→ TEXTO DEL EJERCICIO
Desgraciadamente, los nacionalismos sanitarios están a la orden del día, y la mentalidad del “yo primero” o “sálvese quien pueda” reaparece con fuerza en ciertas zonas del mundo. Pero no se puede contrarrestar una crisis como la del coronavirus con soluciones parciales, o con parches que funcionen solo para ciertos países. Una pandemia, como bien sabemos, es un acontecimiento global, y por tanto, la solución debe ser global.
Y es que pensar en términos mundiales no solo es lo correcto desde el punto de vista ético, y no nada más es un ejercicio de empatía, sino que también es una acción inteligente. La compasión global funciona (la historia lo prueba), pero solo cuando hay estrategias que abarquen el ámbito internacional, y cuando incluye a las mayorías. Y es que, a juzgar por la velocidad de contagio del covid-19, y por lo que puede ocurrir con las mutaciones que siga desarrollando el virus, no basta con que solo un pequeño porcentaje de la población mundial se vacune.

→ DATOS PROPORCIONADOS

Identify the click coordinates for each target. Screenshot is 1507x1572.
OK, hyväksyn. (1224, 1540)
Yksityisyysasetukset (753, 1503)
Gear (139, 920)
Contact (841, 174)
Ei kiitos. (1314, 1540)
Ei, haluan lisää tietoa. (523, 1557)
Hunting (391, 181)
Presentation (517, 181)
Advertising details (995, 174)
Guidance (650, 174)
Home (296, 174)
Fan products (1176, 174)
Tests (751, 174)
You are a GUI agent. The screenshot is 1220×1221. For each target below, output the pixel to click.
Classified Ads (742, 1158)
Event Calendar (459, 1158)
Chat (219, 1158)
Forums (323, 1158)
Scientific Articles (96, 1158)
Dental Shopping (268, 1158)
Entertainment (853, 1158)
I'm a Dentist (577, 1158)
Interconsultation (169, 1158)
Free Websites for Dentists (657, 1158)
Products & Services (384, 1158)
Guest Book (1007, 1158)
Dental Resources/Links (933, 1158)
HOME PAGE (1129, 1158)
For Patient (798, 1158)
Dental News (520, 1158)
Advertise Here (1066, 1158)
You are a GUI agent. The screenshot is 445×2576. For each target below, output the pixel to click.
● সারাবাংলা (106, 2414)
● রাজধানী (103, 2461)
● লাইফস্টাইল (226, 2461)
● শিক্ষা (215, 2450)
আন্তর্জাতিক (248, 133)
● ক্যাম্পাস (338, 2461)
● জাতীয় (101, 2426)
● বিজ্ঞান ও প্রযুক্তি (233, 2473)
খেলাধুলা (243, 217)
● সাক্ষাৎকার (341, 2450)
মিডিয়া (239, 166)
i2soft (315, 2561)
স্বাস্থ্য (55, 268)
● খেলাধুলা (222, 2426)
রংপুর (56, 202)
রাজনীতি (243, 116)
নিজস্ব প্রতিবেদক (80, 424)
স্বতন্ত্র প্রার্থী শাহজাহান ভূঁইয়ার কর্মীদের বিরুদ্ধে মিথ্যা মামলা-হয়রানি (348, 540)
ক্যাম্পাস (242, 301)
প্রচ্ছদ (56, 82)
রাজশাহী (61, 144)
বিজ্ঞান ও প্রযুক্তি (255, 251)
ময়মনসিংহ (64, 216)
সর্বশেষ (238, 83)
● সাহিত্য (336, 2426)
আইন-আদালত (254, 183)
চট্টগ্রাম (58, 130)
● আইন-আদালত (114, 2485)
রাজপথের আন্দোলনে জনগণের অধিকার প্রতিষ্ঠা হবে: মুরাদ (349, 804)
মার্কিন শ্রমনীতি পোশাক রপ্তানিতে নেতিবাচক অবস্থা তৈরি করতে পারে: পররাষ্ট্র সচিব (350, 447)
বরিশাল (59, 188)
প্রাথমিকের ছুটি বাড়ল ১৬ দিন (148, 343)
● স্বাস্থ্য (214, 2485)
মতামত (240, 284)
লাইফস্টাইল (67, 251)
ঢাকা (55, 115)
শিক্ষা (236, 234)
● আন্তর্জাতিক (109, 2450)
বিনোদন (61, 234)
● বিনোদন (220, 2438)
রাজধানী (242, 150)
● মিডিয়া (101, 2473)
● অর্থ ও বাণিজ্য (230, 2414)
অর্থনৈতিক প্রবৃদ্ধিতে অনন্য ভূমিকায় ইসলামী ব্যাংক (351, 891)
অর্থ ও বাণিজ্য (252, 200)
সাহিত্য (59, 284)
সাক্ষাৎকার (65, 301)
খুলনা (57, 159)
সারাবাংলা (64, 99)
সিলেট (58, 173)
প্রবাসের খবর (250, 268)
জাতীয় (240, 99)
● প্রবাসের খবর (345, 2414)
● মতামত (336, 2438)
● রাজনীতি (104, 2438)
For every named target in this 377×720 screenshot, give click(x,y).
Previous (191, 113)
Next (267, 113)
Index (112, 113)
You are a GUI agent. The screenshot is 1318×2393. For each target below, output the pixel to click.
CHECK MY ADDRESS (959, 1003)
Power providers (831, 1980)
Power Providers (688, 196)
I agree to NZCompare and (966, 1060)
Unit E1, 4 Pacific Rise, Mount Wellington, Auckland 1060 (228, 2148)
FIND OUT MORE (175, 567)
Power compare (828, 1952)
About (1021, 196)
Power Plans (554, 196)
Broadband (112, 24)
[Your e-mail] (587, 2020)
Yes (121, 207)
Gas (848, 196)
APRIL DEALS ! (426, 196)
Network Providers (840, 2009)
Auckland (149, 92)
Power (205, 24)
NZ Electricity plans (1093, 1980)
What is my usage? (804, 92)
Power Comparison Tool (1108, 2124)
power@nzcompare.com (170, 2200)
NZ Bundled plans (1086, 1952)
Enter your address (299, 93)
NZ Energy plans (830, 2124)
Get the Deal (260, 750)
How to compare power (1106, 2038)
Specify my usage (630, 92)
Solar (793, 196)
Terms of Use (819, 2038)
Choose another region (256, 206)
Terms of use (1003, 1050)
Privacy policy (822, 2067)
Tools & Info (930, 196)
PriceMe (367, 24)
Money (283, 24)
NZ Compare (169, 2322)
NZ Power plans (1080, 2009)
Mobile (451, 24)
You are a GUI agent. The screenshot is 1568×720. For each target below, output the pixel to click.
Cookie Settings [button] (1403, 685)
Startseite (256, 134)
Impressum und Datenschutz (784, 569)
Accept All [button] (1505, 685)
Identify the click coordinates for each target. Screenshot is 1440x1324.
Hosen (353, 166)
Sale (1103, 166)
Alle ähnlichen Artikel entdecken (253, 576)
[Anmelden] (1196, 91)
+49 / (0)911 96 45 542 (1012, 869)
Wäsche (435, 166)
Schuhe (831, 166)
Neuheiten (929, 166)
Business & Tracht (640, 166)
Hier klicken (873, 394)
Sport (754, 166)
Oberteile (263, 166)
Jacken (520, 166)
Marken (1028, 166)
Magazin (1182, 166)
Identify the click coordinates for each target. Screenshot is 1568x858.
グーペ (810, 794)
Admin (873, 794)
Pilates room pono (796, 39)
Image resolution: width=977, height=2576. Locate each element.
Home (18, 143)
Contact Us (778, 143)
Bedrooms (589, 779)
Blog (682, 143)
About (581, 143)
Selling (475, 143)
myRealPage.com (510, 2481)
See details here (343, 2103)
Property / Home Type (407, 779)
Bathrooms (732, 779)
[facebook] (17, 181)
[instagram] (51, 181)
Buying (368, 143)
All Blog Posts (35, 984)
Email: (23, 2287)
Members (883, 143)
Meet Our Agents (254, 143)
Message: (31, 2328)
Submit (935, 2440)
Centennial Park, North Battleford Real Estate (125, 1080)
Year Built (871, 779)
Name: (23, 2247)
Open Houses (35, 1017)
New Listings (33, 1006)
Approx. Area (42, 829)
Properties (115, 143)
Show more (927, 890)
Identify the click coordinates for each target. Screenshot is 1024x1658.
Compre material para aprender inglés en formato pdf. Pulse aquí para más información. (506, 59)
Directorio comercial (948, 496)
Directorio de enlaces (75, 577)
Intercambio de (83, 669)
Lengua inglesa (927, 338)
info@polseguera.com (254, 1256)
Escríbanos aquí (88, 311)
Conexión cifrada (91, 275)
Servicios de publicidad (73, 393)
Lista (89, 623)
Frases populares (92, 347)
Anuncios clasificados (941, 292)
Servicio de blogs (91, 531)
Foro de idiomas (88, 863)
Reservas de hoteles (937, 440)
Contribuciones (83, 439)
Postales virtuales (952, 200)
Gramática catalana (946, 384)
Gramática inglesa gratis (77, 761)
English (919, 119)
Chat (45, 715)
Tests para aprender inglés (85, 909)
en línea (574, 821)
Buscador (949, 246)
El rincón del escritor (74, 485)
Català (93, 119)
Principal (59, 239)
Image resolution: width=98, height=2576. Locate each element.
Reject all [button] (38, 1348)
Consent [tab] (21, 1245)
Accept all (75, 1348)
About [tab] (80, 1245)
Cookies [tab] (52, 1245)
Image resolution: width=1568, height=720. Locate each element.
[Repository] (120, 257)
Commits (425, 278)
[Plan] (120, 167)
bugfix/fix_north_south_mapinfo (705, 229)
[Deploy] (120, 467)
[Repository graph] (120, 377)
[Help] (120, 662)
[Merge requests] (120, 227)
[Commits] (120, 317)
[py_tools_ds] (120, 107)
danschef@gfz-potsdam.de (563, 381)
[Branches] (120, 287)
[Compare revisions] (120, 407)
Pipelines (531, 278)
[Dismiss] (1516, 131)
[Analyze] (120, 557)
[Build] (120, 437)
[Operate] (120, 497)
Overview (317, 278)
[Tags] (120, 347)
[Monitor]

→ PREGUNTAS DE ESTUDIO
A - Responde estas preguntas con la información del texto sobre los nacionalismos sanitarios:
(i) ¿Qué mentalidad reaparece con fuerza en ciertas zonas del mundo?
(ii) ¿Qué clase de acontecimiento es una pandemia y, por tanto, cómo debe ser la solución?
(iii) ¿En qué casos funciona la compasión global?
B - Retoma el texto sobre los nacionalismos sanitarios y el coronavirus y continúalo después de su última oración.

→ RESPUESTAS
A -
(i) La mentalidad del "yo primero" o "sálvese quien pueda".
(ii) Es un acontecimiento global, así que la solución debe ser global.
(iii) Cuando hay estrategias que abarquen el ámbito internacional y cuando incluye a las mayorías.

B -
Quizá un país desarrollado como Estados Unidos puede lograr un alto porcentaje de vacunación relativamente pronto si solo se concentra en la estrategia doméstica, pero eso servirá de muy poco si en otros países menos afortunados no se logra dicha meta por una mala infraestructura, por falta de presupuesto, o por las razones que sea. Cerrar los ojos a dicha situación hará que las cosas empeoren para todos. Además, si en otras zonas la economía sigue estando estancada por los efectos de la pandemia, podría afectar también al comercio global creando problemas indirectos para los países del primer mundo.
APUNTE SPIRITUALIS. Claro, es cierto que las naciones tienen sus propios procesos y leyes. Pero respetar las soberanías no implica cerrar las fronteras para impedir que otros se beneficien de los avances de la ciencia, misma que ha tenido éxito gracias precisamente a la cooperación. En suma, podemos decir que la filosofía aislacionista no funciona y además es muy peligrosa. Estamos en esto todos juntos.